Case Study: Impact of the Environment: Orkney

Summary of environmental changes at sites investigated by Farrell (2009), © Michelle Farrell

The islands of Orkney provide an excellent opportunity to study the possible influence of environmental conditions on prehistoric human activity within a geographically defined area.  Archaeological remains from the Orcadian Bronze Age are less visible than those from the Neolithic and Iron Age, leading to suggestions that the Neolithic-Bronze Age transition represents a cultural and/or economic ‘decline’ (e.g. Øvrevik 1985; Ritchie 1995).  This has often been attributed to environmental factors such as climatic deterioration, soil exhaustion caused by intensive agriculture during the late Neolithic, effects of Icelandic volcanic eruptions, and the spread of blanket peat.  The basis for these suggestions is unclear, since there is little published evidence for post-Neolithic environmental conditions in the islands and that which does exist comes from areas that are currently considered to be agriculturally marginal.  In order to address these problems, new high-resolution palynological records were obtained from three small wetland basins situated within landscapes with differing degrees of marginality (Farrell 2009).  Radiocarbon chronologies for these sequences show that events previously assumed to be synchronous across Orkney, such as woodland decline and the spread of heathland, are in fact highly variable.

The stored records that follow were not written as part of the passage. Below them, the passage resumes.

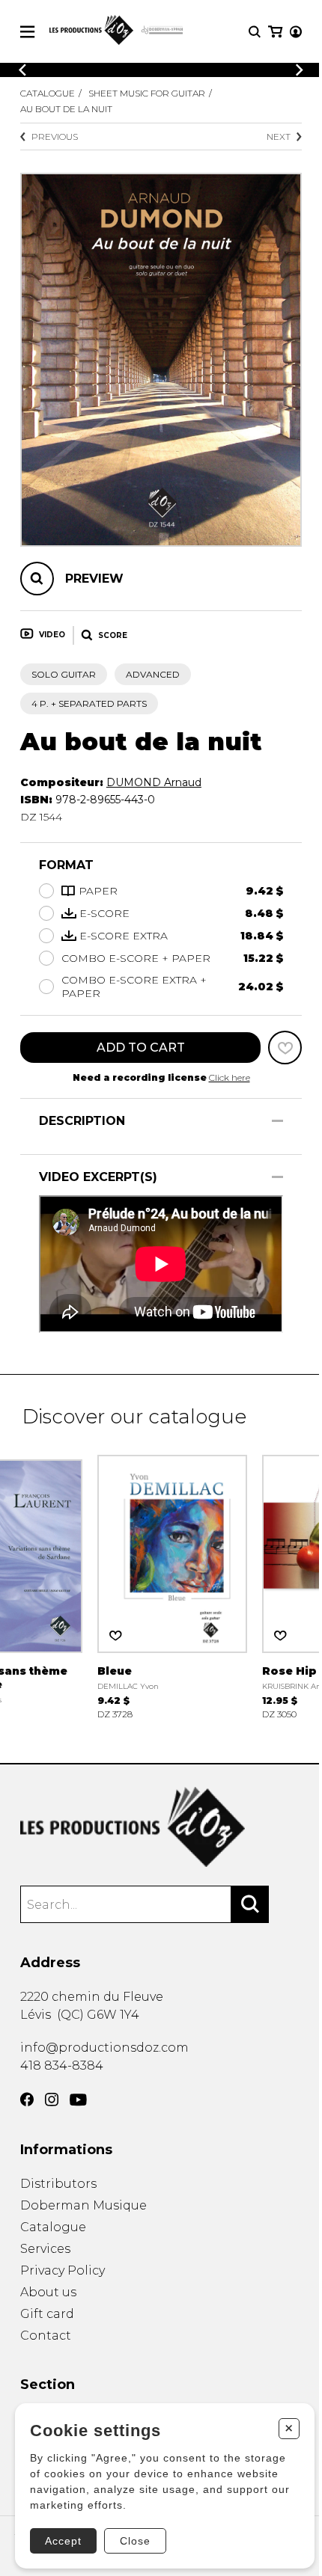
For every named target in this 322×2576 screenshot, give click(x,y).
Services (45, 2249)
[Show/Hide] (277, 1121)
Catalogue (47, 93)
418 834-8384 (61, 2065)
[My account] (296, 32)
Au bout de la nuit (66, 108)
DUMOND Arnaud (153, 782)
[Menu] (27, 32)
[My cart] (275, 32)
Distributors (58, 2184)
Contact (45, 2335)
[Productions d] (161, 1827)
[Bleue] (172, 1585)
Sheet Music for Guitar (146, 93)
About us (48, 2292)
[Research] (255, 32)
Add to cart (141, 1047)
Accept (63, 2541)
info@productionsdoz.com (104, 2047)
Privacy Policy (62, 2270)
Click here (229, 1077)
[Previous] (22, 70)
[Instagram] (51, 2099)
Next (279, 136)
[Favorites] (285, 1047)
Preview (94, 578)
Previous (54, 136)
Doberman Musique (83, 2205)
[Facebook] (27, 2099)
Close (135, 2541)
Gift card (47, 2314)
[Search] (250, 1904)
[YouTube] (78, 2100)
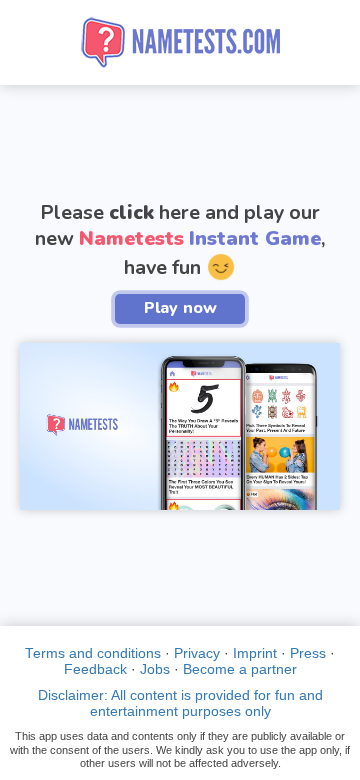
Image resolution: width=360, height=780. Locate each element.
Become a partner (240, 669)
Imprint (255, 653)
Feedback (95, 669)
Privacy (197, 653)
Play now (180, 308)
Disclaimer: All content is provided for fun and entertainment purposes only (180, 703)
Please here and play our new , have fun (180, 239)
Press (308, 653)
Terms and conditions (93, 653)
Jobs (155, 669)
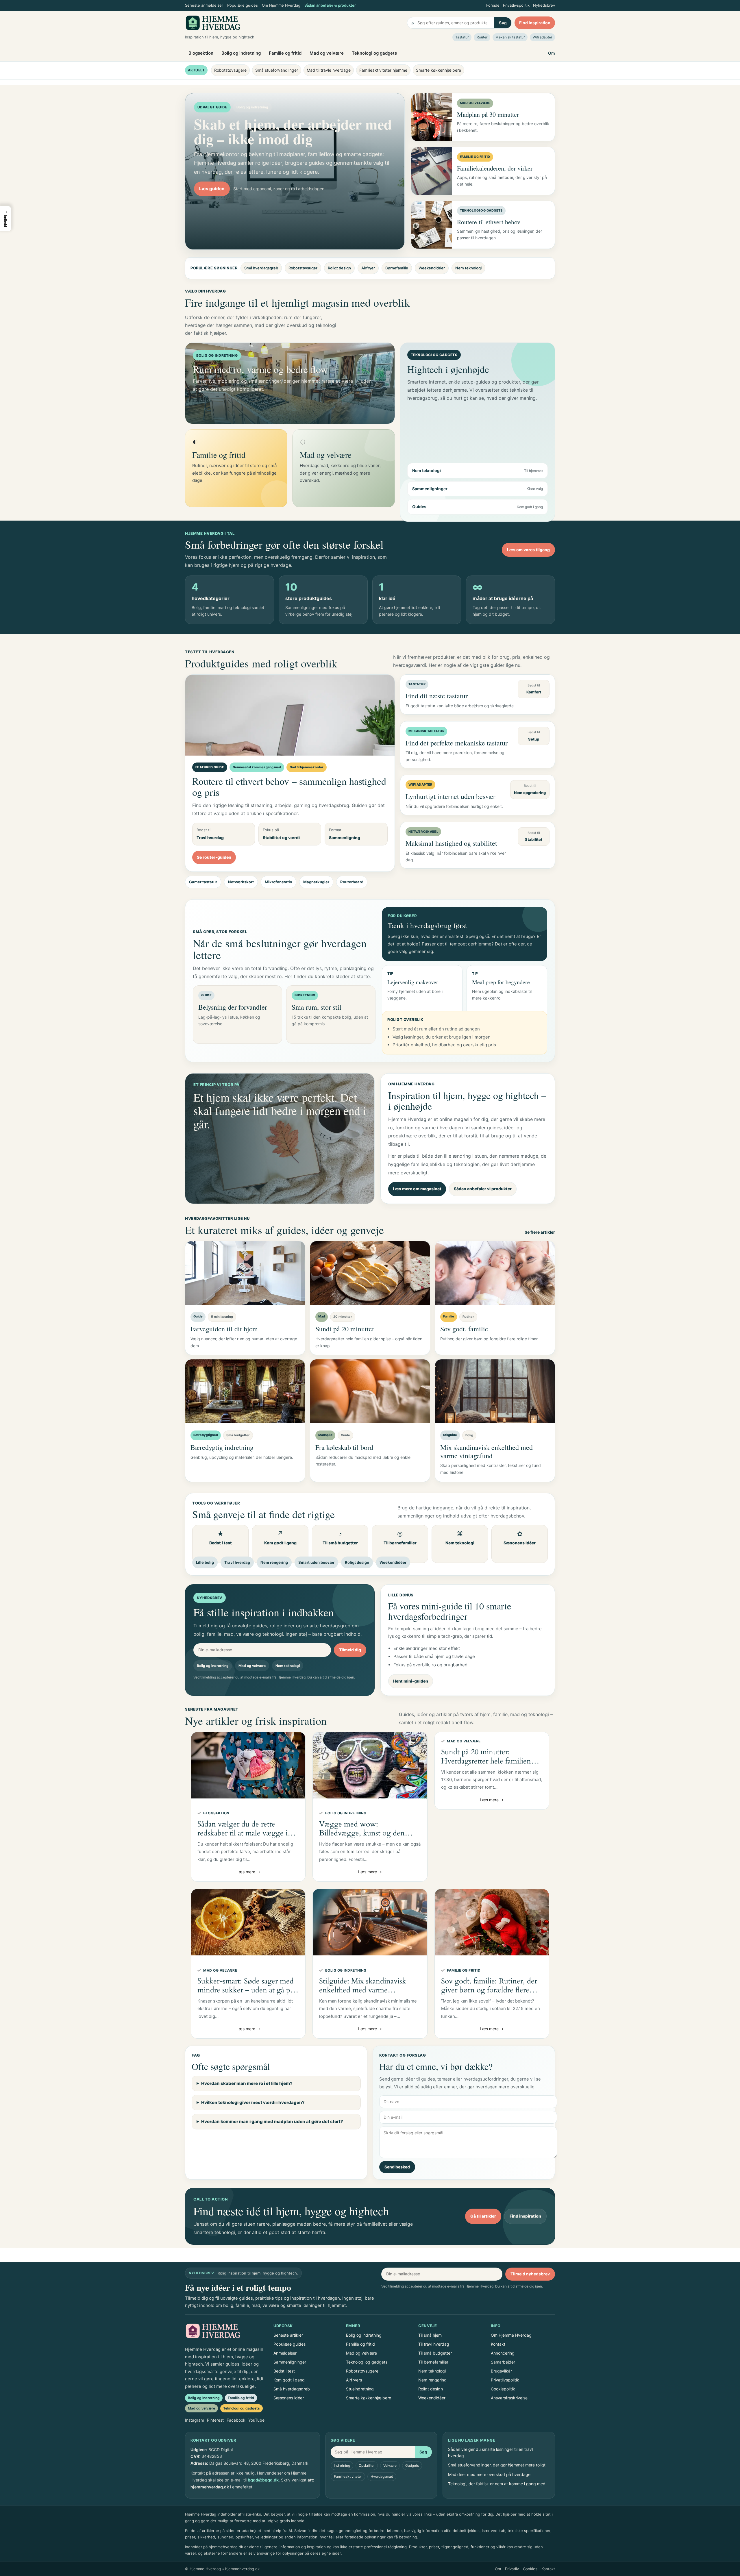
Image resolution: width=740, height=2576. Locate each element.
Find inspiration (534, 22)
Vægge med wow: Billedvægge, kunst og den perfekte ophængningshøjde (363, 1828)
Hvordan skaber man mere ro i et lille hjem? (247, 2083)
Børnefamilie (396, 268)
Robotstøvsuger (302, 268)
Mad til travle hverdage (329, 70)
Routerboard (351, 882)
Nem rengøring (274, 1562)
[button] (5, 218)
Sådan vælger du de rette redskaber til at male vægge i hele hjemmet (242, 1828)
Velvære (390, 2465)
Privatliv (512, 2568)
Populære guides (242, 5)
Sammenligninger (289, 2362)
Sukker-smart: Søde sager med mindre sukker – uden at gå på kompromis (245, 1985)
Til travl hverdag (433, 2344)
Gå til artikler (483, 2216)
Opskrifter (367, 2465)
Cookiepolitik (503, 2388)
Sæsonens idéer (288, 2397)
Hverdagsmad (382, 2476)
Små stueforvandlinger (276, 70)
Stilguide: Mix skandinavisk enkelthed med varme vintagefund (362, 1985)
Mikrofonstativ (278, 882)
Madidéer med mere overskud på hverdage (489, 2474)
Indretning (342, 2465)
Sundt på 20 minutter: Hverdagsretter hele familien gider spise (486, 1756)
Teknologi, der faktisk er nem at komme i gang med (496, 2483)
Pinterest (215, 2420)
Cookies (530, 2568)
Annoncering (503, 2353)
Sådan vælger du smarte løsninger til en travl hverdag (490, 2452)
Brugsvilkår (501, 2370)
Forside (493, 5)
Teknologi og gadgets (374, 53)
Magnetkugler (316, 882)
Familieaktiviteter (348, 2476)
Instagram (194, 2420)
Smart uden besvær (316, 1562)
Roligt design (339, 268)
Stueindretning (360, 2388)
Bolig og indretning (241, 53)
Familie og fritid (285, 53)
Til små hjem (430, 2335)
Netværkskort (241, 882)
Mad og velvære (327, 53)
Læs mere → (248, 1872)
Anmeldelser (285, 2353)
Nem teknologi (468, 268)
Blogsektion (200, 53)
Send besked (397, 2166)
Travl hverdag (237, 1562)
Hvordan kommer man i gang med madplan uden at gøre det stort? (272, 2121)
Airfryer (368, 268)
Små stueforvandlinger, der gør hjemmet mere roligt (496, 2464)
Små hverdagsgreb (261, 268)
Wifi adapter (542, 37)
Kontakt (498, 2344)
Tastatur (462, 37)
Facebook (236, 2420)
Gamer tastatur (203, 882)
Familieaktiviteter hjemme (383, 70)
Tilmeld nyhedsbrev (530, 2273)
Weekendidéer (432, 268)
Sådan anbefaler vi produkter (330, 5)
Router (482, 37)
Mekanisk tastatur (510, 37)
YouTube (256, 2420)
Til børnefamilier (433, 2362)
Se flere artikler (540, 1232)
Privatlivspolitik (516, 5)
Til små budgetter (435, 2353)
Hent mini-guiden (410, 1681)
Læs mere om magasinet (417, 1188)
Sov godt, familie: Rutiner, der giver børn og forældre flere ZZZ (489, 1985)
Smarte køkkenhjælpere (438, 70)
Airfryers (354, 2379)
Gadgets (412, 2465)
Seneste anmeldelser (204, 5)
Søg (503, 22)
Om (551, 53)
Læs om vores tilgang (528, 549)
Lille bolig (205, 1562)
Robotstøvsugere (230, 70)
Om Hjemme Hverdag (281, 5)
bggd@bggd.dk (263, 2479)
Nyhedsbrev (544, 5)
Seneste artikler (288, 2335)
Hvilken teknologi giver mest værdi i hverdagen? (253, 2102)
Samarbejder (503, 2362)
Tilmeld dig (350, 1649)
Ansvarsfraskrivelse (509, 2397)
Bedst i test (284, 2370)
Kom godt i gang (289, 2379)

These new records, when synthesised with existing palaeoecological and archaeological data, indicate that during the Bronze Age a pastoral specialism developed in the more marginal parts of Orkney while elsewhere arable cultivation intensified, for example at Blows Moss on South Ronaldsay (Farrell 2009).  This seems to have occurred in response to the expansion and/or fragmentation of population which is argued to have begun during the late Neolithic (Richards 1998), resulting in the exploitation of more marginal landscapes.  There are indications of a slight climatic deterioration and of the spread of heathland at some sites in the late Bronze Age, and it seems that farming practices were adapted in order to cope with changing environmental conditions.  For example, the quality of heathland for grazing seems to have been managed by deliberate burning at Whaness Burn on Hoy and Hobbister in Orphir (Farrell 2009), and there is further evidence for adaptation of agricultural practices from Tofts Ness on the island of Sanday, where intensive manuring was carried out to allow continued cultivation in an increasingly marginal environment (Simpson et al. 1998; Dockrill et al. 2007).  There may also have been specialisation in stock-keeping at Tofts Ness, with an increasing emphasis on sheep rather than cattle developing throughout the Bronze Age (Nicholson and Davis 2007).

The gap in settlement evidence for the Orcadian Bronze Age is now beginning to be addressed, with a wider range of Bronze Age settlement types being recognised from the islands (e.g. Downes 2005).  In addition, evidence from archaeological sites such as Crossiecrown (Jones et al. 2010) and Tofts Ness (Dockrill et al. 2007) demonstrates continuity of settlement location across the Neolithic-Bronze Age transition.  Although there are distinct cultural differences between the Neolithic and Bronze Age, there is now no reason to suggest that Orkney underwent a ‘decline’ shaped by environmental deterioration during the latter period. 

The evidence presented by Farrell (2009) suggests that differences in the way that land was exploited during the Orcadian Bronze Age were the result of several factors.  Farming practices seem to have been modified to cope with a combination of increased population pressure, changes in social organisation, and changing environmental conditions, without any of these necessarily being dominant in driving the changes observed in the archaeological record.  Overall, it now seems clear that the Bronze Age in Orkney was simply a period of change, rather than one of ‘decline’.